A maintenance-focused business is a great mid-way between break/fix and managed service. The most important feature is that you move both patching and invoicing to earlier in the process.

Diagram One shows the flow of events in a classic break/fix business model.

As you can see, the defining factors of a break/fix relationship are that: 1) Something has to break in order for you to make money; 2) The client is guaranteed downtime; 3) You get paid at the end, potentially 30 days later.

When you make the switch to a maintenance-focused model, you are still technically break/fix, except you’re being paid to do the important work that keeps things from breaking. See Diagram Two.

With the maintenance-focused model, you apply all patches, fixes, and updates to all hardware and software every month. This monthly maintenance is easy to talk clients into, and is obviously in their best interest.

Note two important differences from the classic break/fix model. First, it moves a predictable amount of labor to the beginning of the cycle. And, because you’re working on an on-demand basis, you can invoice for the preventive maintenance right away. Note that this may or may not involve the use of an RMM (remote monitoring and management) tool.

Second, as the month proceeds, things might still break, but problems will be fewer and the invoice for them will be smaller. The overall effect is that you have moved your income earlier in the process and made it more predictable.

Juxtapose fixed costs with added value to convince your clients

Let’s say that monthly maintenance is one hour per month for a server or virtual server, and an average of fifteen minutes per desktop per month. You can estimate these costs and deliver them on a regular schedule.

With this model, the client enjoys more uptime. You probably make about the same amount of money, but you get the money sooner and have fewer “emergencies” over the course of the month.

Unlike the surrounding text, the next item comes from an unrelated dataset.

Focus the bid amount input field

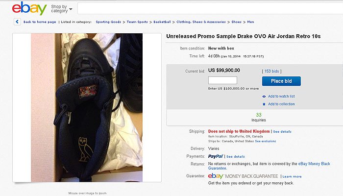tap(222, 81)
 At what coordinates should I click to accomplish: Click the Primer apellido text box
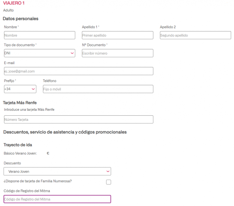[x=117, y=35]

While it’s hard to convince break/fix clients with erratic invoices to move to a flat-fee pricing model, it’s much easier to convince clients who have gotten used to a monthly preventive maintenance visit. These clients see the value of preventive maintenance because they have fewer problems.

Once clients get used to receiving regularly scheduled maintenance and paying for it, then it’s much easier to move them to a flat fee service plan. This makes their technology spending much more predictable. For you, it has the added benefit of getting paid in advance.

Hence, the managed service two-step. First maintenance, then managed service. You should also include as much as you can in the bundle so that the “additional invoices” are as small as possible.